The URI of your personal datastore, if PII (e.g., https://mydatastore.com/csuwildcat), cannot be erased from the immutable ledger. What it exposes can be changed -- but if the ledger stores that URI and supports a historical view, there is no way to delete that identifier for you. It is like carving your phone number in granite; sure, what you say on that phone line can change, but the number itself never can. And all data that you once published for it can be linked to the current version, even if that data is no longer visible. You have no "please delete this" recourse.

csuwildcat commented 3 years ago

@agropper apps like LinkedIn can be designed to crawl for resumes and other public info people/companies intentionally expose to the world, and present that information in whatever UI they believe people will like to use.

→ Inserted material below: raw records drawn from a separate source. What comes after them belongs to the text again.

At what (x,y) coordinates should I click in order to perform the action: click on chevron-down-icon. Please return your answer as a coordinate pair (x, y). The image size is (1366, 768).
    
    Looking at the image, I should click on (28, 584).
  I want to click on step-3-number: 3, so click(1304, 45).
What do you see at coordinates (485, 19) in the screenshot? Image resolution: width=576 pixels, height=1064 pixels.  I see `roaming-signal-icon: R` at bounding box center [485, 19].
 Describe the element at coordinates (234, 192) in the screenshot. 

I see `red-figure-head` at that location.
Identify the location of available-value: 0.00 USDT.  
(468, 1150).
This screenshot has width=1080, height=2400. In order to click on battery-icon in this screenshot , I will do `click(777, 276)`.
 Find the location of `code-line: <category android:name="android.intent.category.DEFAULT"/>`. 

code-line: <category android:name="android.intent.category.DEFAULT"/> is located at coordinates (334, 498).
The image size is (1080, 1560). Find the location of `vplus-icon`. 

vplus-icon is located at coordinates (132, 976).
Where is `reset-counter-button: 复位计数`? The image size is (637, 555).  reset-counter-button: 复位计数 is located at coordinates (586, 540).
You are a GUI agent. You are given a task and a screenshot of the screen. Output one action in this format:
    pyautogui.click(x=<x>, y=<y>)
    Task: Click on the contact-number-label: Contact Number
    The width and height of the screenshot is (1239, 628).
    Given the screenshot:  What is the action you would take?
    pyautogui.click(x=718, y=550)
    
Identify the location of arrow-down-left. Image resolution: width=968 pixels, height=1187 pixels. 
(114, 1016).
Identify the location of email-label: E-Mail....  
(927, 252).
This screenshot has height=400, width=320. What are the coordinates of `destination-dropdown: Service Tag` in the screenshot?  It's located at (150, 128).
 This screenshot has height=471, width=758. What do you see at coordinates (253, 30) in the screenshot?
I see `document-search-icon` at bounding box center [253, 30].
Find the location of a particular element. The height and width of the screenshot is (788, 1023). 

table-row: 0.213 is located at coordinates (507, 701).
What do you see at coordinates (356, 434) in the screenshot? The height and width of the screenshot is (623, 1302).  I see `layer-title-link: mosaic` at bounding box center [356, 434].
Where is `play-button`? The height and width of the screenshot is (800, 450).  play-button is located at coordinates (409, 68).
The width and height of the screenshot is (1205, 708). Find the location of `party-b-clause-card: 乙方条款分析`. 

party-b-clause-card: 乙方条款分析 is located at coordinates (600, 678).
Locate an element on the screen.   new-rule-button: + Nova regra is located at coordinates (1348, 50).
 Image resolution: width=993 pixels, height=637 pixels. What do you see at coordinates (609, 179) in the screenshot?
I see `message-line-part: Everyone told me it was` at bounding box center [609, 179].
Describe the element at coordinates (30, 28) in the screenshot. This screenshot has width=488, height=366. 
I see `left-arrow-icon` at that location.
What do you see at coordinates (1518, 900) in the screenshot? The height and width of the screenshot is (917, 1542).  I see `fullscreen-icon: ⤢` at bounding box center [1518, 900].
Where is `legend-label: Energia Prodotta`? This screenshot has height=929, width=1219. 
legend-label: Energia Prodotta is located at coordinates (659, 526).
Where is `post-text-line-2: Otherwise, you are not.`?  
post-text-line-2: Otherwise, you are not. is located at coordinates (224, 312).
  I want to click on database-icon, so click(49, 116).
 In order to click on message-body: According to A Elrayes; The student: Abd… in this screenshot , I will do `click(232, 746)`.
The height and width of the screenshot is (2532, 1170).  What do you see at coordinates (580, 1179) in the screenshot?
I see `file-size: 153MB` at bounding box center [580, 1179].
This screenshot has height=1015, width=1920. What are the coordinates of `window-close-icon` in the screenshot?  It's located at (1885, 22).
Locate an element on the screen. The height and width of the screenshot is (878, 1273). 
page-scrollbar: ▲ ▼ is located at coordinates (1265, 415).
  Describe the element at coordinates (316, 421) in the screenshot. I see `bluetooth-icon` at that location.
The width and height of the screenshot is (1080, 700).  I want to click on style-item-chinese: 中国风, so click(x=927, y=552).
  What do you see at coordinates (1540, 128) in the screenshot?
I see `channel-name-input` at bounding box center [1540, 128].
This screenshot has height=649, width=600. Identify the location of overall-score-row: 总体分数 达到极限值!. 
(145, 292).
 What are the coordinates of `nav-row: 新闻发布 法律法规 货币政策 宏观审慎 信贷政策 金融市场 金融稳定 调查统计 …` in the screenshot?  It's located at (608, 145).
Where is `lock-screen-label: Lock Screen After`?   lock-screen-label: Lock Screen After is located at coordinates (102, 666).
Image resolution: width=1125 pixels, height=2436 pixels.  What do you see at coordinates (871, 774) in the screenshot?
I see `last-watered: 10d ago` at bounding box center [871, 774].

They could also build features in to 'follow' the DIDs of people/companies you are specifically interested in, which, inside the app, would just mean that the app goes to check that DID's PDS more often, and presents the data more prominently to you as the user. The beauty of this is that now any decent app developer can write their own LinkedIn-style application and create a different type of career experience, without being blocked by some centralized network silo.